The ways out to the paradox of Carnap/Bar-Hillel (1953) are prominent in some fields especially:

"This has happen especially in Information Systems
Theory (Winder [1997]) — where consistency is
an essential constraint that must remain satisfied
for a database to preserve data integrity —"

And where "Women are not women" and "War is not war" do not COUNT.

"and in Decision Theory, where inconsistent information is obviously of no use to a decision maker."

--- which is a good point. Unless the decision maker is concerned with other remarks by other 'pirots' that have to be taken into account when we 'decide'.

Floridi goes on:

"In these cases, whenever there are no possible
models that satisfy a statement or a theory, instead
of assigning to it the maximum quantity
of semantic information, three strategies have
been suggested."

And any Griceian should be pleased by the systematicity of it all, so let us proceed.

First, "assigning to all inconsistent cases the same, infinite
information value (Lozinskii [1994])."

Explanation.

"This is in line with an economic approach,
which defines x as impossible if and only if
x has an infinite price;"

Oddly Grice touches on 'prices' tangentially in "Aspects of Reason" vis a vis rational vs. reasonable.
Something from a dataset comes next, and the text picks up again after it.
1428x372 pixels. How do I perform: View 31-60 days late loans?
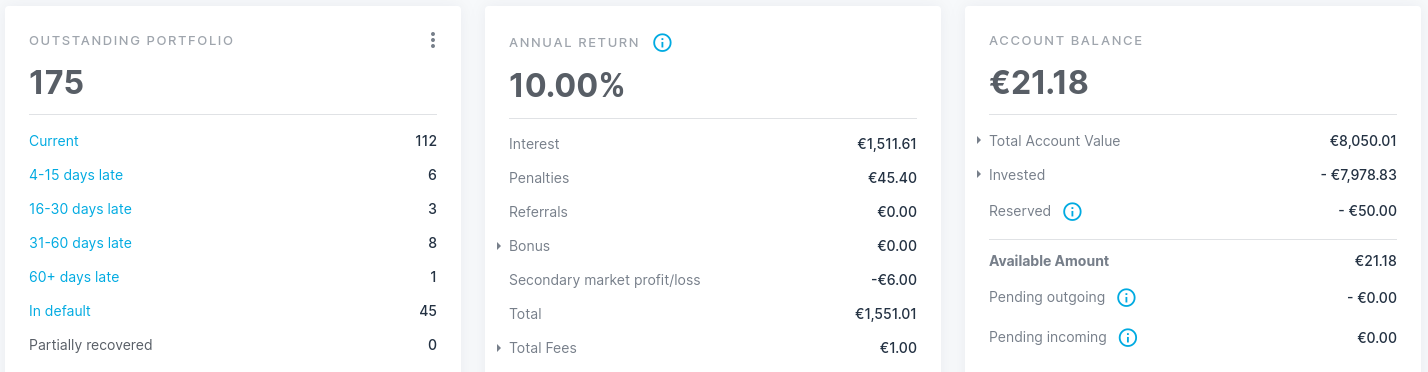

The price of my shoes can be said to be unreasonable, but hardly irrational, Grice says.

---

Second, "eliminating all inconsistent cases a priori from consideration, as impossible outcomes in decision-making (Jeffrey [1990])."

Explanation:

"This is in line with the syntactic approach developed by MTC;"

and which should please Carnap and Grice, when in their syntactical modes.

---

Third, "assigning to all inconsistent cases the same zero information value (Mingers [1997], Aisbett and Gibbon [1999])."

This is good in that we keep the strategy of '0' for contradiction ('false in all possible worlds') verus tautology (1 in all possible worlds or interpretations).

Explanation:

"The latter approach is close to the strongly semantic approach." But yet not identical to it, for it still is in line with the view that regards 'information' as being a quantum, rather than a quale.

In the long end, the way out to Carnap's and Bar-Hillel's paradox comes from a clear acceptance of Grice's dictum, "False so-miscalled 'information' is no information". Or so it seems to us.